- _УСЛОВИЕ ЗАДАНИЯ_
Изложите в двух предложениях содержание фрагмента о взглядах Макса Мюллера.

Примечательно, что для Макса Мюллера исторические и филологические штудии отнюдь не имели отвлеченного характера. Он пытался вернуть европейцам их древнее наследие в надежде на то, что это поможет им решить ряд современных проблем и навести порядок во внутренней жизни (Figueira 2002: 34, 38). Занимаясь в основном лингвистикой и мифологией, Макс Мюллер резко отделял арийцев от семитов и туранцев, с которыми, по его мнению, они не имели ничего общего. В отличие от своих предшественников и ряда современников он не находил никаких сходств между древней арийской и древней семитской религиями – в далеком прошлом пути арийцев и иудеев, по его мнению, нигде не пересекались. Макс Мюллер еще не знал, где именно располагалась прародина «арийской расы». Он помещал ее условно где-то в горах Центральной Азии, откуда древние арийцы и расселялись: одни – на запад, другие – на юг. При этом он резко противопоставлял одних другим: именно первые обладали необходимыми навыками для прогрессивного развития, тогда как вторые отличались пассивностью и созерцательностью. В то же время он однозначно включал индийцев в состав «кавказоидной (яфетической) расы»9, относя потемнение кожи на счет местного климата. Будучи сторонником теории завоевания, Макс Мюллер описывал, как пришлые арийцы покорили местных дасью, которых он называл туранцами, приписывая им скифский язык. Он верил, что от этих арийцев происходили брахманы, тогда как племенное население и неприкасаемых он связывал с потомками дасью (Trautmann 1997: 196–197). Мало того, он постоянно подчеркивал различия между исконными арийцами, когда-то пришедшими в Индию, и их далекими потомками, пережившими разложение и деградацию и перешедшими от первичного монотеизма к идолопоклонству и кастовому обществу. В индуизме он видел искажение исконной арийской религии (Thapar 1996: 5–6; Figueira 2002: 36, 39–43). Во всем этом, как отмечает Д. Фигейра, он был «последним аватаром романтизма в области лингвистики» (Figueira 2002: 47).

- _Записи данных_
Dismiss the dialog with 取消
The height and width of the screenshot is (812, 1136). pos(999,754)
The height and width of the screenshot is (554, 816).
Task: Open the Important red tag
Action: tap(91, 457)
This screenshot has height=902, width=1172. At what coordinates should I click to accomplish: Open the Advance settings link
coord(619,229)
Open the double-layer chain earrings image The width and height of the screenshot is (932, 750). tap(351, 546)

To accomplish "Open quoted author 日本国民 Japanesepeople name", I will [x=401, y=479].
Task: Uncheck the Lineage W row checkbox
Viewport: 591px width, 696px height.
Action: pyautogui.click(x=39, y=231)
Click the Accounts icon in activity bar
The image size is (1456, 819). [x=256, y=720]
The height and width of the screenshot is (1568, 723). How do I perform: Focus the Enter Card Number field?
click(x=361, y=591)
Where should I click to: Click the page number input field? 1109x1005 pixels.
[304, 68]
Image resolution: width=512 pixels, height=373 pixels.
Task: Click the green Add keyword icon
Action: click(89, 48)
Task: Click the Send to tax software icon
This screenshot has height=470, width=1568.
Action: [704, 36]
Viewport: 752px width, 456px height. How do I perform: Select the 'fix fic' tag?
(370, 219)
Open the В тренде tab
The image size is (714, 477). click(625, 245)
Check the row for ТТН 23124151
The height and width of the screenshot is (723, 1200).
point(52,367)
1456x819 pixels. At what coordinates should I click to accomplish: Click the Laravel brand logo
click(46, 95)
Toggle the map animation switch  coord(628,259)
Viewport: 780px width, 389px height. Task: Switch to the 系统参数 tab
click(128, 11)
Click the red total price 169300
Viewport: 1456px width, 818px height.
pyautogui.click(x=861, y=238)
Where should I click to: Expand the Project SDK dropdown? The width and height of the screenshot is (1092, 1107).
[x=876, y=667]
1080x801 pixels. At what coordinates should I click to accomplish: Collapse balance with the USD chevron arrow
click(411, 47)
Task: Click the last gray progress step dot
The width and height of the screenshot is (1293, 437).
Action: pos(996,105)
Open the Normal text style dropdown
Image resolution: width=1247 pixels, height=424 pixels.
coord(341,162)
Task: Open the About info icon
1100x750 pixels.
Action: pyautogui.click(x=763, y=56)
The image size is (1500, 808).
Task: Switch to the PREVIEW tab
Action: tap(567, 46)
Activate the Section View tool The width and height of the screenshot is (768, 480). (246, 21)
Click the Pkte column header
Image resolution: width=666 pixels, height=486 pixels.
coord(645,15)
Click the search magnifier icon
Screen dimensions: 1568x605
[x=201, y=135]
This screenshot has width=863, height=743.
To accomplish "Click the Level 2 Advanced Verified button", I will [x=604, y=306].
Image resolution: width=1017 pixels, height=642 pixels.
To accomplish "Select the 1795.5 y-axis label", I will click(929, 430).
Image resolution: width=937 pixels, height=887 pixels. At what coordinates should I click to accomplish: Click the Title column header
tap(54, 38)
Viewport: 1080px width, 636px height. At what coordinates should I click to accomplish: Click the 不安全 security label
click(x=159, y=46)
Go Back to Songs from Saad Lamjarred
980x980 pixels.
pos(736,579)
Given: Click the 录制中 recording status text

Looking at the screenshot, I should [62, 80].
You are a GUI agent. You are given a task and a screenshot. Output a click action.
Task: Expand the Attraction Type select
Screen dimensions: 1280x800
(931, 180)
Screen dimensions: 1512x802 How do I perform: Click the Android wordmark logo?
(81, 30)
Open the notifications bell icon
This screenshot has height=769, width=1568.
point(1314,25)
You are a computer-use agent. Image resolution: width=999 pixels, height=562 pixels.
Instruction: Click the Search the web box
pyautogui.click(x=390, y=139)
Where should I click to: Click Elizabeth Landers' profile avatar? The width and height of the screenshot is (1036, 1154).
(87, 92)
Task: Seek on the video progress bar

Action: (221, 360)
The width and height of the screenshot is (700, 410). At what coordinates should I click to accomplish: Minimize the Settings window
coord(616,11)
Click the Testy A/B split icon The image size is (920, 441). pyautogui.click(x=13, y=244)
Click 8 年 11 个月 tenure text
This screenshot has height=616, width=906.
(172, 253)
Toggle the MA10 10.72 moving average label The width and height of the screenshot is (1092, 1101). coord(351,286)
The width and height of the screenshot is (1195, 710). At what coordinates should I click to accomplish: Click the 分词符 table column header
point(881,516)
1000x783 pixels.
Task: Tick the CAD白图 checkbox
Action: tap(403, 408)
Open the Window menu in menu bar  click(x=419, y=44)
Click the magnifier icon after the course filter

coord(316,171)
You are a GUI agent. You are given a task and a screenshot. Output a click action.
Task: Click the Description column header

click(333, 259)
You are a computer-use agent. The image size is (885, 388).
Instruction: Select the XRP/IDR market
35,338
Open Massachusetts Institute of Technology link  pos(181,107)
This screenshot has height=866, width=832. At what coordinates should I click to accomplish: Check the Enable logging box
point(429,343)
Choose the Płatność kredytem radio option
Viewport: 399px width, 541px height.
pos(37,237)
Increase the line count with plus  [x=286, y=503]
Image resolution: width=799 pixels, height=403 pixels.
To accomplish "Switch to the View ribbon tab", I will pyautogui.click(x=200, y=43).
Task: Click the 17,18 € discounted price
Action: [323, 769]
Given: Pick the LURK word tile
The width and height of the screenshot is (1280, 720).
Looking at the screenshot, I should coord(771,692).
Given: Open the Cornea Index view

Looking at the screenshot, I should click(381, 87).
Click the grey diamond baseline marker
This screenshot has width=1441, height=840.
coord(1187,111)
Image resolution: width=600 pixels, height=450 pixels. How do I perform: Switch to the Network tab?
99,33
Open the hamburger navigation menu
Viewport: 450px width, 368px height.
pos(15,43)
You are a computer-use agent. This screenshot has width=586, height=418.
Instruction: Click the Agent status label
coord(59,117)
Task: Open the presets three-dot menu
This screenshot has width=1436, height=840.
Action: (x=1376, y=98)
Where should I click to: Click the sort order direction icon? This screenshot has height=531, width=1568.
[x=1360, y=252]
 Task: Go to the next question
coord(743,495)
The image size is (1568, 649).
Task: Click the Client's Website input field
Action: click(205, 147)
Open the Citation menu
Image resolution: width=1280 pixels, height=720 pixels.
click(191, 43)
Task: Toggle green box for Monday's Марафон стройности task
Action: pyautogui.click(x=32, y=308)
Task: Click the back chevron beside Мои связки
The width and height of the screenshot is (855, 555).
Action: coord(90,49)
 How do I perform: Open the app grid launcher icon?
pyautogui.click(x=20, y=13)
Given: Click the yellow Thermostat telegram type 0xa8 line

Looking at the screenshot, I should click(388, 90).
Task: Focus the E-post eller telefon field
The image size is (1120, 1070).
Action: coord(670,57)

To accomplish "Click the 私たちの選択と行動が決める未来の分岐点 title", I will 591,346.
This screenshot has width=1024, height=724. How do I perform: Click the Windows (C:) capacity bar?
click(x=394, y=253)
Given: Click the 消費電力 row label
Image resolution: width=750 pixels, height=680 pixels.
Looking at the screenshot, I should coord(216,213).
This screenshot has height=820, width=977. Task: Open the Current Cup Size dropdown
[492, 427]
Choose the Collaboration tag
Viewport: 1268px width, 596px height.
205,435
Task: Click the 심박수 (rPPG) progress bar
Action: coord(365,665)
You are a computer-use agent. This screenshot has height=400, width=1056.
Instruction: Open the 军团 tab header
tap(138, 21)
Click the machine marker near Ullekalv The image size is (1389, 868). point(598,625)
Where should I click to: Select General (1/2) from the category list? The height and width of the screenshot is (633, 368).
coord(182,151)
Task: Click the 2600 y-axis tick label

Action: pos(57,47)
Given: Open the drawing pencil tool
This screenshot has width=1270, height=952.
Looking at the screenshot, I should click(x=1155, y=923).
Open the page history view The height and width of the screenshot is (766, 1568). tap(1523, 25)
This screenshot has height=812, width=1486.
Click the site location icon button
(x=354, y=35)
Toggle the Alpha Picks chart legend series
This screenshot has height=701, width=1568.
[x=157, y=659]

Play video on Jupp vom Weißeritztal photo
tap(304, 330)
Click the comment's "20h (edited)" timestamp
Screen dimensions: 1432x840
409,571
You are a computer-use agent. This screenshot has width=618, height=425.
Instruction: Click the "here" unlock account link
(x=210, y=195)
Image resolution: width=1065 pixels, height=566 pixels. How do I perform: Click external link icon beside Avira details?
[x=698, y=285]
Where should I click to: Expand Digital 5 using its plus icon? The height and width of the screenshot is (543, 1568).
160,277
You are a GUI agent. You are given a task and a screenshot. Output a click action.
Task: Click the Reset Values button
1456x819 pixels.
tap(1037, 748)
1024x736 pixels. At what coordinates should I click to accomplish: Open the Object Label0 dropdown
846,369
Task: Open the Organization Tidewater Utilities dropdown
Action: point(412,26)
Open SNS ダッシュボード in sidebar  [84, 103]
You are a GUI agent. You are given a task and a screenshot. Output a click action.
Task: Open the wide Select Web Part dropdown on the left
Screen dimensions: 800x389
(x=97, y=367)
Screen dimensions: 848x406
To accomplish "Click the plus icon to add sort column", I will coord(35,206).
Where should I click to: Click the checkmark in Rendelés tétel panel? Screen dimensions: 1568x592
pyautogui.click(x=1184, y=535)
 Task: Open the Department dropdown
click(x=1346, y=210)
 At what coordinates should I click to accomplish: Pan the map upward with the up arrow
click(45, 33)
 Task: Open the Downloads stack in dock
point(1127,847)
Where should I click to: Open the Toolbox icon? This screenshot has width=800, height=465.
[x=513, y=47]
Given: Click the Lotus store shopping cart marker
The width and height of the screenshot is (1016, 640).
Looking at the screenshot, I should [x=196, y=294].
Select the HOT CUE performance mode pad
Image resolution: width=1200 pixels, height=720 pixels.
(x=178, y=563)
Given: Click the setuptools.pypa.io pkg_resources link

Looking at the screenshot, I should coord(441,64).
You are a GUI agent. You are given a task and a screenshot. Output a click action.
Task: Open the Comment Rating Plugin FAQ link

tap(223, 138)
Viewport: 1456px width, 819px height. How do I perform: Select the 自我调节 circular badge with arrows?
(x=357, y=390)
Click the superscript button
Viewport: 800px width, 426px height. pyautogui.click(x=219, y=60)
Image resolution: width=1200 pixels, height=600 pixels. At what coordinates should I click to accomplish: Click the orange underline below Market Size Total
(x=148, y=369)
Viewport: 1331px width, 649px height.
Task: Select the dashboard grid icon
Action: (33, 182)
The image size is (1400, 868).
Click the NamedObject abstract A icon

- _ОТВЕТ_
Исторические и филологические штудии Макса Мюллера не носили отвлеченного характера: он стремился вернуть европейцам их древнее наследие, резко отделял арийцев от семитов и туранцев и противопоставлял арийцев, расселившихся на запад и способных к прогрессивному развитию, пассивным и созерцательным арийцам, ушедшим на юг. Как сторонник теории завоевания, он возводил брахманов к пришлым арийцам, покорившим местных дасью, видел в индуизме искажение исконной арийской религии и, по словам Д. Фигейры, был «последним аватаром романтизма в области лингвистики».